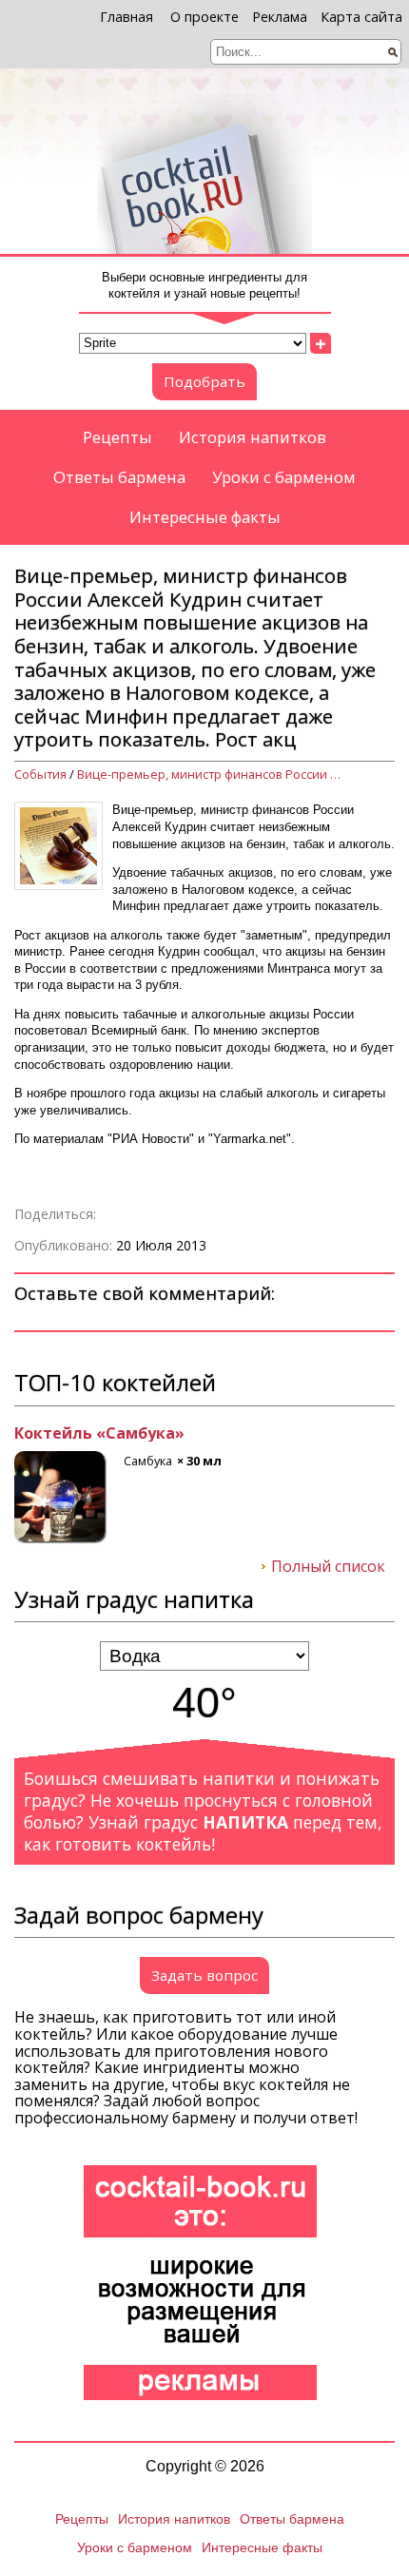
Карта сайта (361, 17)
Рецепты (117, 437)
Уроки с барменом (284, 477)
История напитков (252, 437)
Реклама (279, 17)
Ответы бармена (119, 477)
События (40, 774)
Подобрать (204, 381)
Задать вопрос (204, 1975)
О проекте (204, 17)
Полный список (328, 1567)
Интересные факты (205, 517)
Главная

▬▬▬

*About this task*
All the records need to be repeated exactly, with the images dropped.

*Response to this task*
Карта сайта (361, 17)
Рецепты (117, 437)
Уроки с барменом (284, 477)
История напитков (252, 437)
Реклама (279, 17)
Ответы бармена (119, 477)
События (40, 774)
Подобрать (204, 381)
Задать вопрос (204, 1975)
О проекте (204, 17)
Полный список (328, 1567)
Интересные факты (205, 517)
Главная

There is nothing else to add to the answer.